Getting started with location intelligence

For companies that are seeking to realize greater value from their assets, location intelligence is a good place to start. Here are some keys to building a sound strategy for location intelligence

1. Start with clear, achievable objectives

It’s tempting to start with big aspirations to operationalize location data within your organization.  After all, the potential ROI is huge. Wal-mart has bet big on LI, incorporating the technology into its Data Café, a big data analytics hub that processes 2.5 petabytes every hour. For most companies, a more realistic approach is to start with some concrete use cases and to build those out as a starting point for future initiatives.

Customer analytics may be an obvious choice for retail and consumer-oriented companies. Inventory planning, product development, and marketing investments can all benefit from this kind of intelligence.

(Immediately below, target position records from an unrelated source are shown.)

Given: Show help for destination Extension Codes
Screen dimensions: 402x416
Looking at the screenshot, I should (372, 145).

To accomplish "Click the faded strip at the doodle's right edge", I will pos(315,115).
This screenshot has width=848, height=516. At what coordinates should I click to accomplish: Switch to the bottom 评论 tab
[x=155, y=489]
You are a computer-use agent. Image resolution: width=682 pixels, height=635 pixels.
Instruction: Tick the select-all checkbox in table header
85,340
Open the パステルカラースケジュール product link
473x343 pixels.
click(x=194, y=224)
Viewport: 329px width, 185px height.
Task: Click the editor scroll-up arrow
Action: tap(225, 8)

For example, understanding the commuting patterns of a target demographic may influence a retailer to advertise on the metro lines they tend to take, or on billboards near highways they frequent. 

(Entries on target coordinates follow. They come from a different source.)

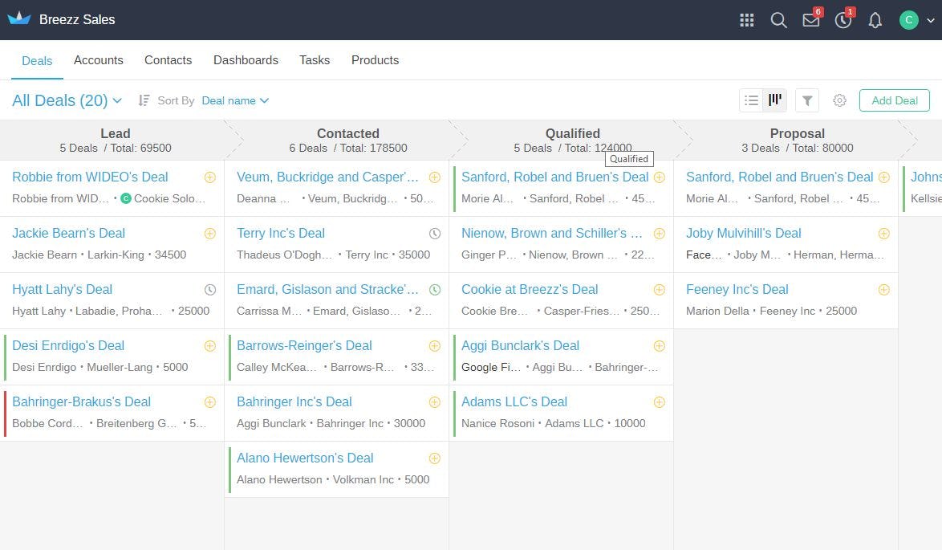Click the quick-add plus on Jackie Bearn's Deal card
The height and width of the screenshot is (550, 942).
[x=210, y=233]
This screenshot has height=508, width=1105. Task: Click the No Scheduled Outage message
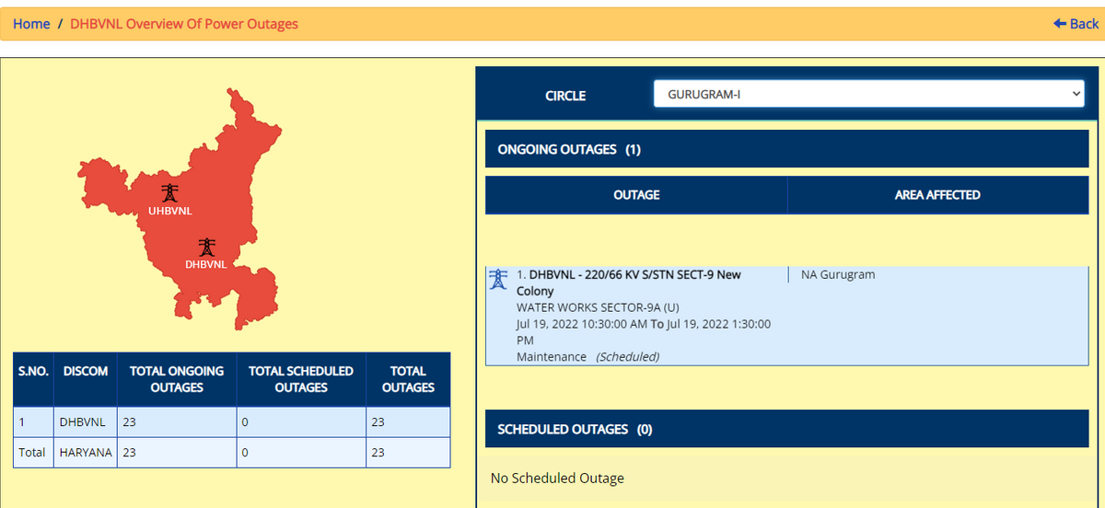(557, 478)
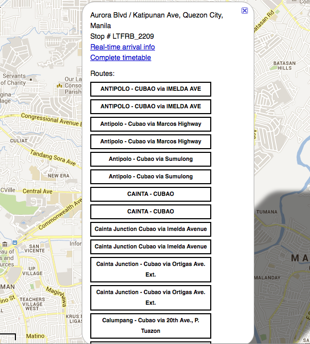Select the first ANTIPOLO - CUBAO via IMELDA AVE route
This screenshot has width=310, height=344.
coord(151,89)
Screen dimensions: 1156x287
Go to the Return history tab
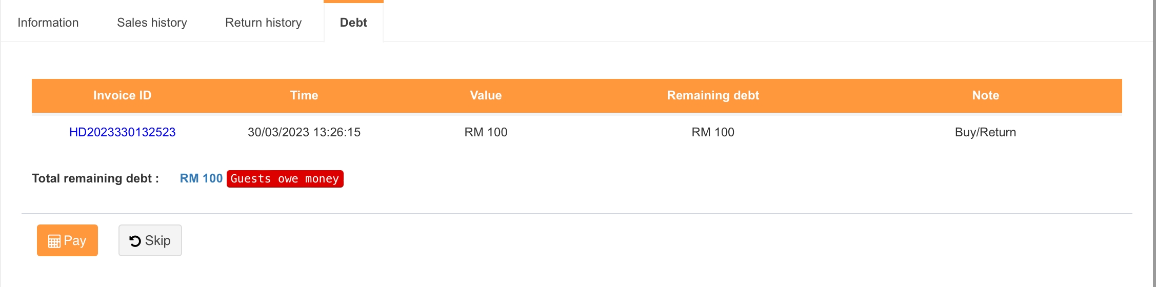coord(263,23)
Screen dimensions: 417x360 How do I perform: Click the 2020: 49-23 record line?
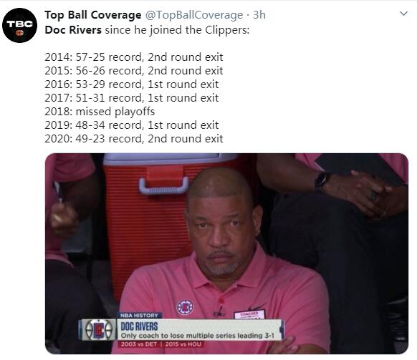coord(134,139)
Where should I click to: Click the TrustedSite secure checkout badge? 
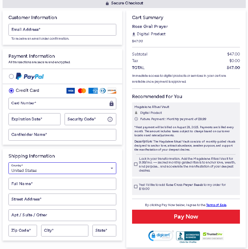[x=213, y=236]
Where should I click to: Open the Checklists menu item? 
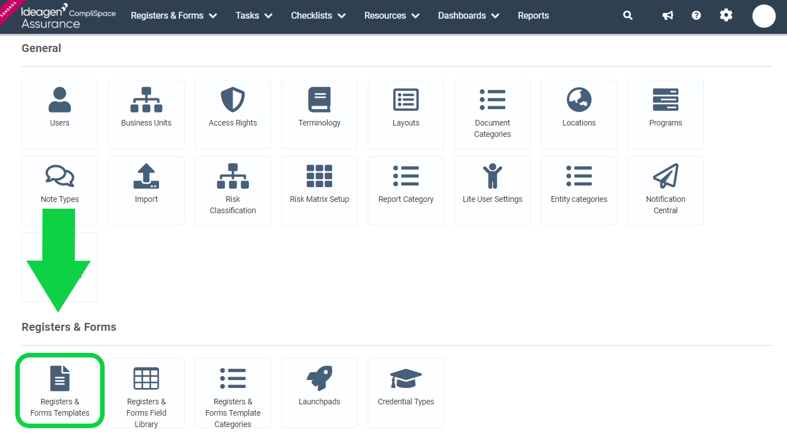coord(318,15)
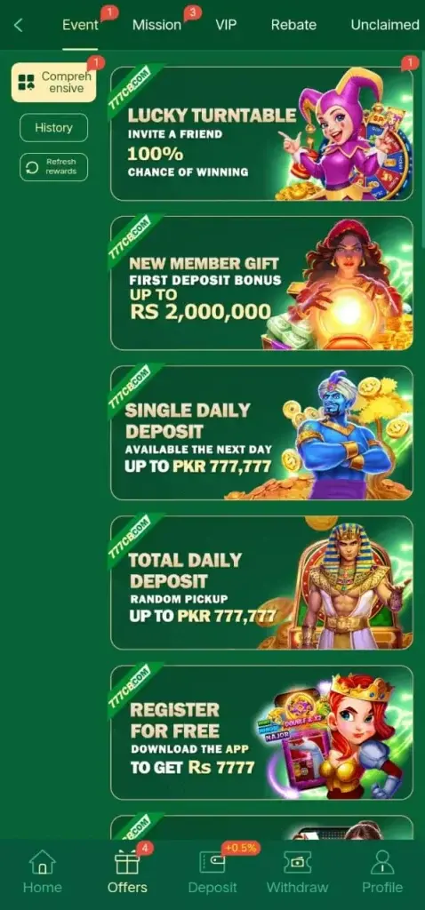Image resolution: width=425 pixels, height=910 pixels.
Task: Tap the back arrow icon
Action: [19, 25]
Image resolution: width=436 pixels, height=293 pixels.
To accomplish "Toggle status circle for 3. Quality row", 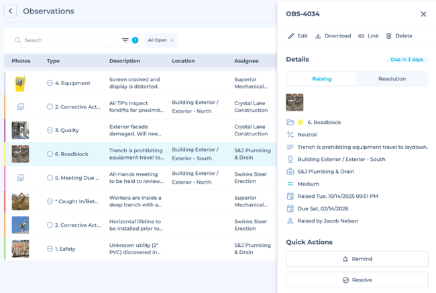I will click(50, 130).
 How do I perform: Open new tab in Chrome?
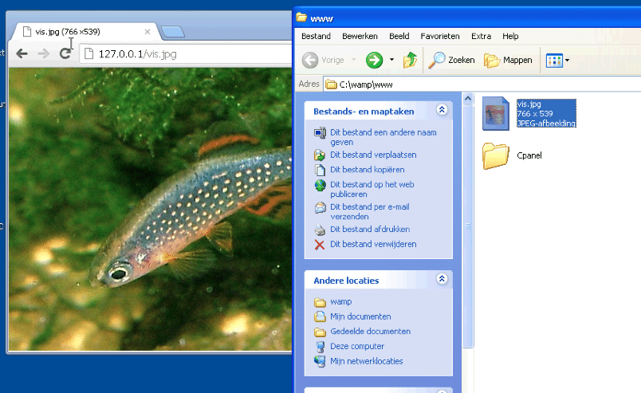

Automating the site selection process, likewise, establishes a clear value proposition for growing organizations. Opening a new location near a competitor can draw in consumers shopping for the best deal. Deciding to close a location based on decreased foot traffic in an area can help businesses reallocate resources to higher performing locations. These are the types of insights that can only be revealed by geospatial analysis.

By starting with a few clear compelling use cases, IT leaders can create a clear business case for investing in LI.  Just as importantly, they can deliver results that demonstrate value and create a case for continued investment in location intelligence.

2. Make use of your legacy data

As part of any location intelligence strategy, business leaders should assess the assets they already have in place. It is easy to overlook the legacy data that already exists in every organization. While it is tempting to focus on the information derived from new technologies such as GPS and mobile devices, legacy data inarguably contains large volumes of location intelligence already.  

The challenge for IT managers is to merge that legacy data, which often resides on mainframes, with operational data from elsewhere in the enterprise and then to geo-enrich it with location-based information. Purpose-built integration tools such as Precisely’s Connect provide a secure, reliable mechanism for streaming data from legacy systems to other platforms, including data lakes and data warehouses. Real-time updates between legacy systems and other platforms ensures that the business is operating on up-to-the-minute information. Enriching legacy data with location data can reveal insights into the demographic makeup of an area, structural characteristics of a property, or competitive landscape.

3. Prioritize data quality

Because we’re dealing with a greater volume of data than ever, the old adage “garbage in, garbage out” has never been more true.  As organizations embark on AI, machine learning, and big data analytics projects, it is critical that they have a plan in place to assure data quality. Location intelligence is no different.

Data quality is especially important in light of a multitude of data sources being brought together under one roof for big data analytics.  Effective DQ is an essential element in building a location intelligence platform for business insights that can be trusted. Precisely’s rich line of data quality products profile, match, standardize and cleanse data to ensure accuracy, completeness, and context.

Data quality in location intelligence also requires accurate geocoding. By ensuring geographic features and addresses are correctly plotted, subsequent data enrichment produces results that can be trusted. For example, by accurately geocoding a property, an insurer can measure the exact flood risk that property faces.

For most companies, location intelligence remains a vastly underutilized resource. By combining the wealth of data that exists in legacy mainframe systems with the vast potential offered by new location-aware technology and data, forward-looking business leaders have an opportunity to build a solid foundation for ongoing competitive advantage.